原則7.「機関投資家は、投資先企業の持続的成長に資するよう、投資先企業やその事業環境等に関する深い理解に基づき、当該企業との対話やスチュワードシップ活動に伴う判断を適切に行うための実力を備えるべきである。」

企業との対話やスチュワードシップ活動に関する組織の実行力を高めるために、本年度は以下の取り組みを行いました。

  • 気候変動関連リスク・機会への対処を含む責任投資方針の策定後は、顧客資産の運用に関する諮問機関である投資政策委員会において、責任投資の実践状況のモニタリングを開始しています。社内レポートにおける独自のESGレーティングの付与を引き続き実施しましたまた、投資制限となる企業リスト、ファンドごとの温室効果ガス排出量、TCFD賛同比率、外部の情報ベンダーのESGリスクスコアのカバー率などをモニタリングしています。また、ファンドマネージャー、アナリストの日々の活動においても、各種団体・証券会社等が開催するセミナー等への定期的な出席を通じESGに関する知識の涵養に努めています。加えて、スパークス・グループの責任投資委員会では社内の各部門から取り組みを紹介し、情報共有を行い社内全体での活動の質の改善に取り組んでいます。

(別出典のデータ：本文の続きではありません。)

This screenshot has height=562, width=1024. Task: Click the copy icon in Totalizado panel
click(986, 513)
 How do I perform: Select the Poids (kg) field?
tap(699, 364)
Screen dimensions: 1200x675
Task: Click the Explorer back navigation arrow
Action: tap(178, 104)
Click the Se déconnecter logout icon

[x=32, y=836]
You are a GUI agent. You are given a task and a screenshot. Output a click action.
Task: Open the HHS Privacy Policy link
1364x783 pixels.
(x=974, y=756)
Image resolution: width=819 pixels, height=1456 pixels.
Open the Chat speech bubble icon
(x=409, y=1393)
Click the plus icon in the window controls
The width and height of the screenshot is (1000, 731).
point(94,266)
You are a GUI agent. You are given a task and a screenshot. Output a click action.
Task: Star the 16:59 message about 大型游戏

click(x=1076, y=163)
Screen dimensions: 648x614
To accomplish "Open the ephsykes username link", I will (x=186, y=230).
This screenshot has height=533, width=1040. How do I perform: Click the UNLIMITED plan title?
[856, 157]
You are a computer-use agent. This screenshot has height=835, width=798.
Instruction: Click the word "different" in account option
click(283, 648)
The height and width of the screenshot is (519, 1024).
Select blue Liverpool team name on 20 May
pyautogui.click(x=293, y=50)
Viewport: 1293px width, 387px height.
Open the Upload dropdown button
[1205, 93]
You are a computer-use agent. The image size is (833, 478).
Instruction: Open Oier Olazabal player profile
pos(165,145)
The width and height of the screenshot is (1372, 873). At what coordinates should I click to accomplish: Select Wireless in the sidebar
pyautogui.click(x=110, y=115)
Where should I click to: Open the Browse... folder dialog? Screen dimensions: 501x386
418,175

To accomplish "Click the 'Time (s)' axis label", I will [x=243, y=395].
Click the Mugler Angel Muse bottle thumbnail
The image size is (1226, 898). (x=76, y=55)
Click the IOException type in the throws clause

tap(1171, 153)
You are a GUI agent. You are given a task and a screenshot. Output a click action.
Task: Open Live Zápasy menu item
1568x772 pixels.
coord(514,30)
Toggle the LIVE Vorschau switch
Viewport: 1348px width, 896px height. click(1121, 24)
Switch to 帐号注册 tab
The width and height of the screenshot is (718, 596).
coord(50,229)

  • 香港、韓国の海外拠点との間においても、クロスボーダーでの情報交換に努めています。
  • 対話の質を底上げするため、ファンドマネージャー、アナリスト間はもとより社内他部門や社外関係者とも意見交換を行いました。
  • 全社的にESGに関する知識を共有・強化するため、ESGをテーマとした社内勉強会を経営陣を含めて開催し、部門の垣根を超えたディスカッションを通じてスパークス・グループ全体の知識の底上げに努めました。